### LO QUE SE PIDE
Transcribe del fragmento sobre la fama del emperador el pasaje que va de "Todo esto le" a "maldad del gobernante.", ambos incluidos.

### FRAGMENTO DEL DOCUMENTO
══════════════════════════════
Todo esto le valió una valoración muy negativa por parte de las generaciones posteriores, en particular por los sabios confucianos de la siguiente dinastía Han, que sentaron un prejuicioso precedente en torno a la figura del emperador que enterró vivos a los letrados y quemó los clásicos chinos, llegando a inventar o distorsionar diversas historias en torno a él para acrecentar su fama de crueldad e insania y presentar a sus víctimas como mártires abatidos por la maldad del gobernante.
══════════════════════════════
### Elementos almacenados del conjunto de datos
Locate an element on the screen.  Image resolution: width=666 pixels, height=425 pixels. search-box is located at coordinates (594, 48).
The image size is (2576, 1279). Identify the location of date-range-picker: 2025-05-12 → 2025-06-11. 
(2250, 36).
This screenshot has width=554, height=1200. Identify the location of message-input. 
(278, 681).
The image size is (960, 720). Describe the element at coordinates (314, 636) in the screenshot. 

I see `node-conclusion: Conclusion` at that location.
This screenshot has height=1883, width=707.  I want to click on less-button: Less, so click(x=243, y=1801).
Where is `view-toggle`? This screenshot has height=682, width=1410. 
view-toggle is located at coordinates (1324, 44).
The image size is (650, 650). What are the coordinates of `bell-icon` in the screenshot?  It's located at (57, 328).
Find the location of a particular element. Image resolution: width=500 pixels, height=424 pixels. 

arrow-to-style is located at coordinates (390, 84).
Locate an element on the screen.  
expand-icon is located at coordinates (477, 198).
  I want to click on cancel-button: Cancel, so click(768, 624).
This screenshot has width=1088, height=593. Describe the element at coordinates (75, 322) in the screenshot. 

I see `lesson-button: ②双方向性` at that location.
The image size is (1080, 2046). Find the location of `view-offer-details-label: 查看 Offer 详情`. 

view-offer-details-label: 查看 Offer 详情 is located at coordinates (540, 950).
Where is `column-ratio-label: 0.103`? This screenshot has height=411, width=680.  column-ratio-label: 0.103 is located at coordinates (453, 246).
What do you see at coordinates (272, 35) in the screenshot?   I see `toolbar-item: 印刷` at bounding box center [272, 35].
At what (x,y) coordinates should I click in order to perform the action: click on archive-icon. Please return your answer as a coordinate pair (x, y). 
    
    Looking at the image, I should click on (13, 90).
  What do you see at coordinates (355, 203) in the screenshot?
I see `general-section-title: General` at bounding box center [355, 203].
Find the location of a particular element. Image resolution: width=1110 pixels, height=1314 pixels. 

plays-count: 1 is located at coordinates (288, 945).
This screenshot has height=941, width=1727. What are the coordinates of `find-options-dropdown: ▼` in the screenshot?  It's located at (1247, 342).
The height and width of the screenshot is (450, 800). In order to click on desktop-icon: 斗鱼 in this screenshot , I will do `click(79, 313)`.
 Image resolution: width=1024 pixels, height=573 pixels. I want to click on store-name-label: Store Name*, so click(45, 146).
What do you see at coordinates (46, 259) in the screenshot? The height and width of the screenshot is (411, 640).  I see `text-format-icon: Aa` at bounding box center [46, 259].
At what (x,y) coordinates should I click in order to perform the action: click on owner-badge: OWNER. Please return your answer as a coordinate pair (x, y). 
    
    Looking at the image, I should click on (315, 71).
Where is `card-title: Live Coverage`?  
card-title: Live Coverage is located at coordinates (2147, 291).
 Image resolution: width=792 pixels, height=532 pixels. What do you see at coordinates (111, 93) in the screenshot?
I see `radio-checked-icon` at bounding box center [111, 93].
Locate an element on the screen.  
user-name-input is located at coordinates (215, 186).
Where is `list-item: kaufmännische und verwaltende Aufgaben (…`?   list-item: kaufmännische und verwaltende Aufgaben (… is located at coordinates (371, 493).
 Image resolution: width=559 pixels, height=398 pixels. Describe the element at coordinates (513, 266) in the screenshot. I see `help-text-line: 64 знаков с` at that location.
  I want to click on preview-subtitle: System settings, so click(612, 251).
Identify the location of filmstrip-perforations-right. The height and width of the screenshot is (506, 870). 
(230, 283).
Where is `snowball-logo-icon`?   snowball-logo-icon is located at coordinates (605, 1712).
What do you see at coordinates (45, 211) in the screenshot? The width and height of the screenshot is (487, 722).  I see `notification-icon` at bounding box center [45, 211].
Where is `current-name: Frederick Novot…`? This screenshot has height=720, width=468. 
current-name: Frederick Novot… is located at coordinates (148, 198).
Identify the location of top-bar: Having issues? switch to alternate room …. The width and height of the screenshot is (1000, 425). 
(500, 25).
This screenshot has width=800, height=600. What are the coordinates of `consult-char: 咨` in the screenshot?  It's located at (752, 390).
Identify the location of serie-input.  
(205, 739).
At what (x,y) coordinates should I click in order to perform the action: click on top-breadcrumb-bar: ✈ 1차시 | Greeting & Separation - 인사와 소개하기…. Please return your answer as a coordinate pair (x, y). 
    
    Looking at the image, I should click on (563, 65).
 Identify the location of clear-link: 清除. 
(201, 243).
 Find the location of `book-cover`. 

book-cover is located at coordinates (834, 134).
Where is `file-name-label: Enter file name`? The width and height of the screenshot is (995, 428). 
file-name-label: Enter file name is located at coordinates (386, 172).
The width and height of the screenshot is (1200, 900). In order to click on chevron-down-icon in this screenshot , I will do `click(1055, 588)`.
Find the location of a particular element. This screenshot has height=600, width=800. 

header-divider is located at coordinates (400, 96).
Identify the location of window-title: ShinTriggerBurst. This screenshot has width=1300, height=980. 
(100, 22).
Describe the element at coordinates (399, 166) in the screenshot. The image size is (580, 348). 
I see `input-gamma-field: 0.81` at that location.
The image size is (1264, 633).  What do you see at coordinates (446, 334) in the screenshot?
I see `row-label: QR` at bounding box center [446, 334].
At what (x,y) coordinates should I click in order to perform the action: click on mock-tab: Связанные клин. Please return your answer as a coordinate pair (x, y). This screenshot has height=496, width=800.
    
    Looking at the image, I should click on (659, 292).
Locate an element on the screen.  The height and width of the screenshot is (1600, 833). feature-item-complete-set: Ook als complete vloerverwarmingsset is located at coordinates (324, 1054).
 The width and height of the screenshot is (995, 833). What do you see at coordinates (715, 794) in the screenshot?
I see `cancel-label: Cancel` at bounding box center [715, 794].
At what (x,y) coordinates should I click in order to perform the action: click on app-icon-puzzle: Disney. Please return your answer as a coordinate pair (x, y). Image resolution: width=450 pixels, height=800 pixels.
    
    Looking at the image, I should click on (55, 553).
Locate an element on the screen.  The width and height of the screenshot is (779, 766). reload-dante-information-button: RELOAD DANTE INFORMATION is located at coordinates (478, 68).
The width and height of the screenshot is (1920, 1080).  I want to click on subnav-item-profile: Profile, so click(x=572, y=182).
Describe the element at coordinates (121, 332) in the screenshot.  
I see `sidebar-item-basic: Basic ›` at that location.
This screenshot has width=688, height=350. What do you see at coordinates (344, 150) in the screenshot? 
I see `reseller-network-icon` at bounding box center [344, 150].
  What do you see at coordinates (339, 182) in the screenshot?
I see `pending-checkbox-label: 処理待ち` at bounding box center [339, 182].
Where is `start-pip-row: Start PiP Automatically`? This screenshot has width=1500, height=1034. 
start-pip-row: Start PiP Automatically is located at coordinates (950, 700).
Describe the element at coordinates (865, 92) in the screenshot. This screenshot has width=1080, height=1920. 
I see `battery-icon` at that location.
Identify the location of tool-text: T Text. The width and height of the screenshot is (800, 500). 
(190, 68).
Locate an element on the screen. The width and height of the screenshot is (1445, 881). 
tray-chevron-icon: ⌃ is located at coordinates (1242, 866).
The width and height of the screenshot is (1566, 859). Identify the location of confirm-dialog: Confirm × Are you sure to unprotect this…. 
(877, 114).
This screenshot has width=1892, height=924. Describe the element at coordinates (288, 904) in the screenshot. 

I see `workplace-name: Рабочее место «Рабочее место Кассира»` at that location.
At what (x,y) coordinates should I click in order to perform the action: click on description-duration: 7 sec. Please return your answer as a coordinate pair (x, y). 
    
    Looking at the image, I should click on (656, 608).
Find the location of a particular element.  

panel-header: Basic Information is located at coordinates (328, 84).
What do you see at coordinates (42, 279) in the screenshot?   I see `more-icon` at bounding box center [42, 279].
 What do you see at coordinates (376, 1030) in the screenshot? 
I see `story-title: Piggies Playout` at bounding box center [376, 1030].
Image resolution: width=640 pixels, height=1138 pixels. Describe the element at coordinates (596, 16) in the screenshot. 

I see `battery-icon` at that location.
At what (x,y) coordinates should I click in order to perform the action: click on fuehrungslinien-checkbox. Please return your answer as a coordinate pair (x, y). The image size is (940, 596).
══════════════════════════════
### SOLUCIÓN
Todo esto le valió una valoración muy negativa por parte de las generaciones posteriores, en particular por los sabios confucianos de la siguiente dinastía Han, que sentaron un prejuicioso precedente en torno a la figura del emperador que enterró vivos a los letrados y quemó los clásicos chinos, llegando a inventar o distorsionar diversas historias en torno a él para acrecentar su fama de crueldad e insania y presentar a sus víctimas como mártires abatidos por la maldad del gobernante.